If no preventative measures are installed before the disruption to the service, significant damage may be caused by the loss of data.

Categories

The classification of physical faults is based on the part of the system that is directly affected and differentiates between:

Faults Affecting Calculation Functions

This category includes all faults that prevent data from being properly processed by a server or a personal computer. Disruption at this level applies to physical elements such as:

  • the memory
  • the processor
  • the motherboard.

Faults Affecting Storage Systems

This category includes all disruptions that affect access to data, whether in editing or read-only mode.

Vulnerabilities Exploited

In this context, this means events that occur inevitably and which are associated with the fallible nature of an IT system’s components. There are only limited ways of preventing the occurrence of such a breakdown, e.g. correct maintenance of the systems and devices. However, as explained below, measures can be taken to limit the impact caused.

Preventative Measures

The primary preventative measures aiming to limit physical faults are:

Setting up an Organised IT Room

All critical elements of the IT system must operate under optimal conditions. This begins with the provision of an IT room, as well as rooms reserved for ‘connectivity’ equipped with services such as ‘no break’ (permanent power supply), UPS systems, air conditioning, a fire detection system, and controlled access. Draft and enforce a Sectoral policy on Physical and environmental security and Physical security perimeter and Rules within the perimeter and Electrical equipment safety and Maintenance.
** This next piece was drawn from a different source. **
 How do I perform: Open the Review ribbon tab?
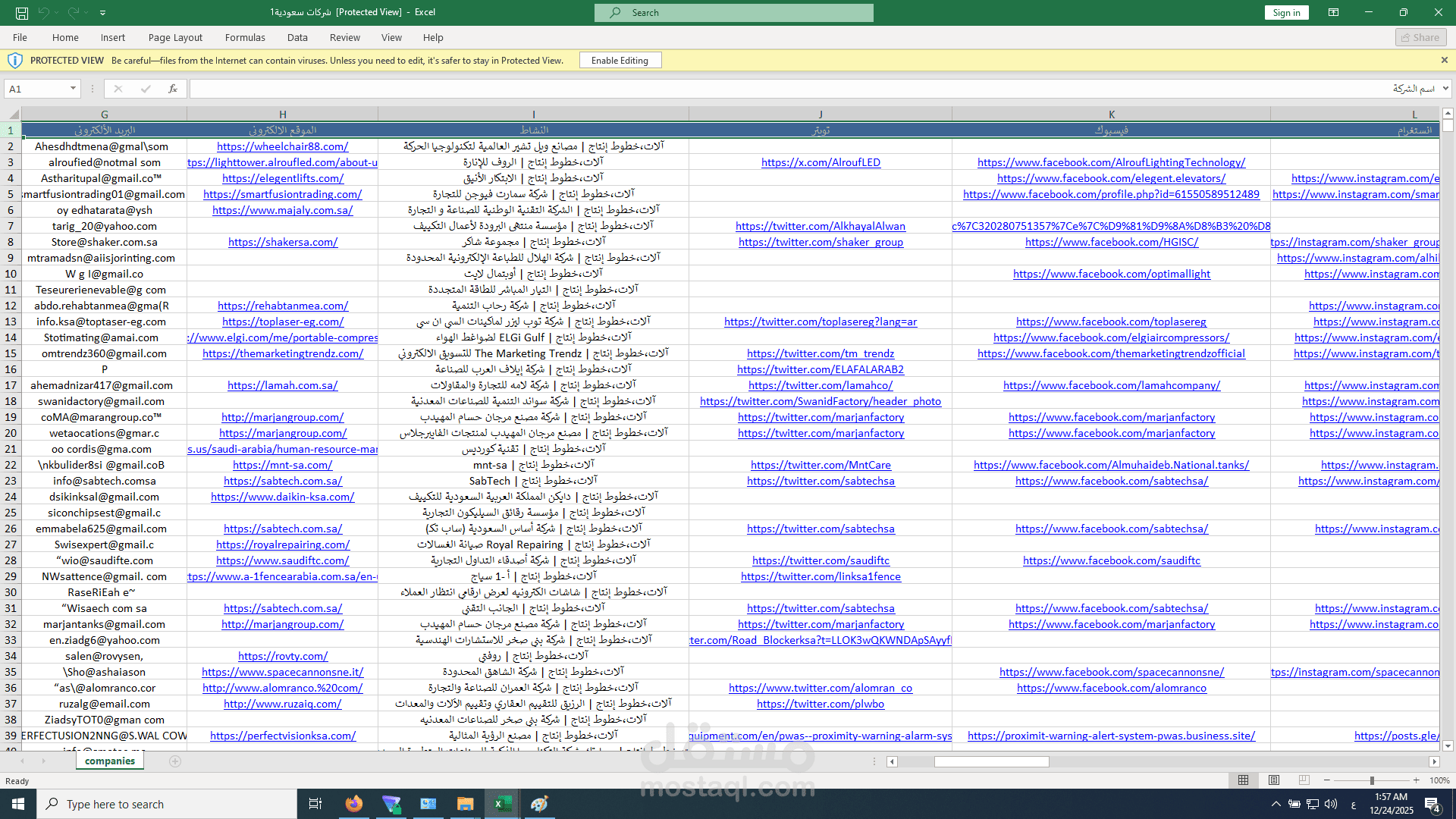tap(344, 37)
Design of a ‘Fault Tolerance’ Redundant Architecture

When designing an IT architecture, there are ways to protect it against physical faults in such a way as to make any service disruption of one or the other of the components ‘transparent’.

This redundancy can be implemented at one of the following levels:

  • cabling
  • telecommunications network (HSRP – Hot Standby Router Protocol)
  • server (Clustering)
  • storage (RAID – Redundant Array of Inexpensive/Independent Disks)

Ability to Respond to Incidents

Set up internal skill sets to respond to incidents. Draft and enforce a Sectoral policy on Human factors – Training and information and Responding to incidents and security malfunctions.

A Functional Archiving Policy

In order to limit the risk of loss of data as much as possible, the implementation and application of data archiving procedures, both at server level and on personal computers, is strongly recommended. Draft and enforce a Sectoral policy on Operational and communication aspects – Data backups.

Choice of Standards

The choice of proprietary solutions, which may initially appear enticing, may become a real ‘nightmare’ when one element or another that is no longer in production needs to be replaced. The risk could run as far as the need to completely review and replace the processing chain, should a physical element break down. It is, therefore, advisable to use standard elements fabricated by a large number of manufacturers wherever possible.